Loud tapping on window. Burglar! No. Friends ready to run. Crawl out of car. Quiet grumbles about early hour and lack of sleep. Look. Even the sun is still sleeping. Let’s go wake it up. Ready? Ready to run.

Silently file onto single track. Headlamps switch on. Trail illuminated. Shadows dance on trees. Leaves crackle. Twigs snap. Occasional question or comment. Short, quiet response. Don’t talk. Too early to talk.

Abrupt stop. Hill ahead. Slow shuffle upwards. Hands on hips. Hands on thighs. Raspy breaths echoing in the dark. Burning lungs. Listen to groans of friends. Smile. Good. Not alone in suffering.

Why I Get Outside, mountains for breakfasts

Endless hill. Will the climb ever end? Reconsider hobbies. Knitting is fun. So is baking. So is napping. Grit teeth. So. Is. Running.

Pry eyes from trail. See first signs of sunrise. Oh, pretty. Quicken pace. Quads burning. Lungs burning. Strain to make out summit in fading darkness. Almost there.

Gather at top of mountain. Success! Regain breath. Lose breath as sun starts to break on horizon. Gaze in wonder at the blues and pinks and oranges. Pull out phones and snap photos. #Millennial. #NewDay. #MountainsForBreakfast.

Breathe a sigh of contentment. Lift face as first rays dance over mountains. Running is the best. Nature is the best. Mountains are the best. This life is the best. Snap more photos of friends.

Time to go home and go to work. Collective groan, this time less good-natured. Are jobs necessary? Live off the land instead? Become sponsored mountain runners? One last longing look at wilderness stretching far into the distance.

File back onto trail. Everyone awake. Everyone invigorated. Hoots and hollers ring out as runners race back down mountain. Rocks tumble. Feet kick up dirt. Stories shouted over din of descending bodies. Laughter. Fall. Slide on butt into next runner. Stand up. Shake it off. More laughter.

Sunlight streaming through trees. Burning lungs. Fearless flying down the mountain. Is there a hobby better than running? No. No there is not. Running is life. Mountains are life.

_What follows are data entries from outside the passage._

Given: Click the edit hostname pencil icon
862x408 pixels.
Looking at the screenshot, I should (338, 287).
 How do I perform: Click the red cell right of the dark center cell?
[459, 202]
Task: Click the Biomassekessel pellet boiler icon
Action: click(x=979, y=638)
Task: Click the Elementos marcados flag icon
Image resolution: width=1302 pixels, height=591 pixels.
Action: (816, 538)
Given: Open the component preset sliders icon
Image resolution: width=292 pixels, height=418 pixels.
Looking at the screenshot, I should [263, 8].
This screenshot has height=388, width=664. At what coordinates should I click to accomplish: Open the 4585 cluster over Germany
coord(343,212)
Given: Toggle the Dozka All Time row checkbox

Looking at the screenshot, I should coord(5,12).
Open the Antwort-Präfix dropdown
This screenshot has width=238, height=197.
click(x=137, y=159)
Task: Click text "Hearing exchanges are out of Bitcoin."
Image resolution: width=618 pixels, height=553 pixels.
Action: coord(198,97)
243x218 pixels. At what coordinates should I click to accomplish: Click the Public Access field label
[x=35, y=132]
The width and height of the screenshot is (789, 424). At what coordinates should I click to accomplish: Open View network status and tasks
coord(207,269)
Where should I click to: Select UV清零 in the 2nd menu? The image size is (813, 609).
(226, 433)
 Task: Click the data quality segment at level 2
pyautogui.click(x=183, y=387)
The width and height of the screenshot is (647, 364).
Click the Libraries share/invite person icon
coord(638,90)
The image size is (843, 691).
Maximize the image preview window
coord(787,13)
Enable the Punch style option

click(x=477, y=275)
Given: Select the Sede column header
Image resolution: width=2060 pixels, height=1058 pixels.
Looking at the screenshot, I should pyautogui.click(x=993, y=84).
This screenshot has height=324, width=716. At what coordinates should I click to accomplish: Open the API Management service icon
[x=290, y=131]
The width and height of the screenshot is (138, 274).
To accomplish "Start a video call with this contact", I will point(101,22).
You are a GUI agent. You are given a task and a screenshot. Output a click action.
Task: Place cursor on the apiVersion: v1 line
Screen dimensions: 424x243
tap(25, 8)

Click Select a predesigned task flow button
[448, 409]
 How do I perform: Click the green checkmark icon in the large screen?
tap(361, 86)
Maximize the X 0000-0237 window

Ponytails bounce. Arms wave for balance. Blood pumping. Breathless. Fast feet fast feet. Don’t fall again. What an adrenaline rush. Better than sleeping late. Better than coffee. Way better than coffee.

Why I Get Outside, mountains for breakfasts

Careen off trail and back into parking lot. Collapse into pile of laughing, gasping bodies. Tired? Who’s tired? No one here. Sweaty and dirty, maybe, but not tired.

Wave goodbye and drive off, smiling and singing. What a great start to the day.

Shower. Reluctantly wash dirt off legs. Devour gigantic breakfast. All the calories. Why we run. Traffic going into work? No matter. Mountains for breakfast. Picture view from summit, feel wind tickling hair, remember adrenaline coursing through body. Smile won’t leave face.

Walk into office. Weave between zombies staggering to coffeemaker. Smile to self. Pity the poor fools who hit snooze three times. Complaining about early alarm? What early alarm? Humble brag to anyone within earshot about miles run, sunrises captured, animals observed. Before work? Yes. Every morning. Aren’t you tired? No way.

Ride the summit high all day long. This is why I run.